Kepala Dinkes Sidoarjo Syaf Satriawarman mengatakan selain melakukan penelusuran kontak erat pasien terkonfirmasi positif Covid-19 secara agresif, pihaknya juga melakukan pengetesan massal. Setiap hari ada 300-500 spesimen usap cairan hidung atau tenggorokan yang diperiksa di laboratorium lapangan di Gelora Delta Sidoarjo.
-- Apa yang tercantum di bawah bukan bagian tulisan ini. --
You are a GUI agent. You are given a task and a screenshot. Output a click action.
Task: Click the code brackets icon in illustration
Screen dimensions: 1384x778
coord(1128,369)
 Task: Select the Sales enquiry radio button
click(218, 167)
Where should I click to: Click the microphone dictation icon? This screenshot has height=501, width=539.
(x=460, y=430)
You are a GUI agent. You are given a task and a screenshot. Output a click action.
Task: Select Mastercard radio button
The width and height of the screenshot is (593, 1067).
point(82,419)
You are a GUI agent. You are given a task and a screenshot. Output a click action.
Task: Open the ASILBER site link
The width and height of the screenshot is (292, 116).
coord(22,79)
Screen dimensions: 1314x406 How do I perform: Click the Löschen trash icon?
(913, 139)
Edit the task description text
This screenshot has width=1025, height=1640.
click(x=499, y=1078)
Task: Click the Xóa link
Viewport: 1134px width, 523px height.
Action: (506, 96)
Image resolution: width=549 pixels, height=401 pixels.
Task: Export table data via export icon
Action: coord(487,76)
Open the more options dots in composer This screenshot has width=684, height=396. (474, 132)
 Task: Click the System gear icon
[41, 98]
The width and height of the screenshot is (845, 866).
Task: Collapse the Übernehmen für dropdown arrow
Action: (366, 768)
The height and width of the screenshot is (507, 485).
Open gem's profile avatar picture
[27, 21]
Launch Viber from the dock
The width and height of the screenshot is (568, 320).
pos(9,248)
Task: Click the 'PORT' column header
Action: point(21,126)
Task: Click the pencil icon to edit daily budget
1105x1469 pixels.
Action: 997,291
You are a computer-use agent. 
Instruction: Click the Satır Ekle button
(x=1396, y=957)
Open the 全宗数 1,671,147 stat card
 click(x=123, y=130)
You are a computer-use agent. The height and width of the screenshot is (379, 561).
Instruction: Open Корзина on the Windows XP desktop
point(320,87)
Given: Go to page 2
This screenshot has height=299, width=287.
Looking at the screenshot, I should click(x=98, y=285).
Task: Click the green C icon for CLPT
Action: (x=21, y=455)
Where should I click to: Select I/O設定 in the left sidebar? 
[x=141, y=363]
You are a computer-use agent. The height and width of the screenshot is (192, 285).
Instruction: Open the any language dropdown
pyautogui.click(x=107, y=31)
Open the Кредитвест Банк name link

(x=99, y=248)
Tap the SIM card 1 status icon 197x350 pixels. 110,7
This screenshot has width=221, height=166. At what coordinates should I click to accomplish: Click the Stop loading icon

Spesimen itu diambil dari warga yang melakukan uji usap di 26 puskesmas di Sidoarjo. Setiap puskesmas memiliki dua tenaga khusus pengambil sampel yang telah tersertifikasi. Selain itu, Dinkes Sidoarjo melayani uji usap atas permintaan atau untuk tujuan tertentu di GOR. Contohnya uji usap dengan menyasar 2.400 pegawai Pemerintah Kabupaten Sidoarjo dalam rangka mencegah kluster penularan perkantoran.
Pada Rabu misalnya ada 525 spesimen yang baru masuk. Dari 525 spesimen itu, sebanyak 300 spesimen merupakan kiriman dari 12 puskesmas di Sidoarjo. Sedangkan 175 spesimen lainnya berasal dari pengambilan sampel di GOR dengan sasaran pegawai pasar tradisional, anggota Satpol PP Sidoarjo, dan belasan wartawan yang bertugas di Sidoarjo.
Wartawan merupakan kelompok rentan penularan Covid-19 karena mobilitasnya yang tinggi. Intensitas interaksi sosial wartawan juga signifikan karena harus menemui banyak narasumber dalam bekerja. Selain itu uji usap terhadap wartawan dilakukan sebagai upaya penelusuran kontak erat mendiang Pelaksana Bupati Sidoarjo Nur Ahmad Syaifuddin yang meninggal karena Covid-19.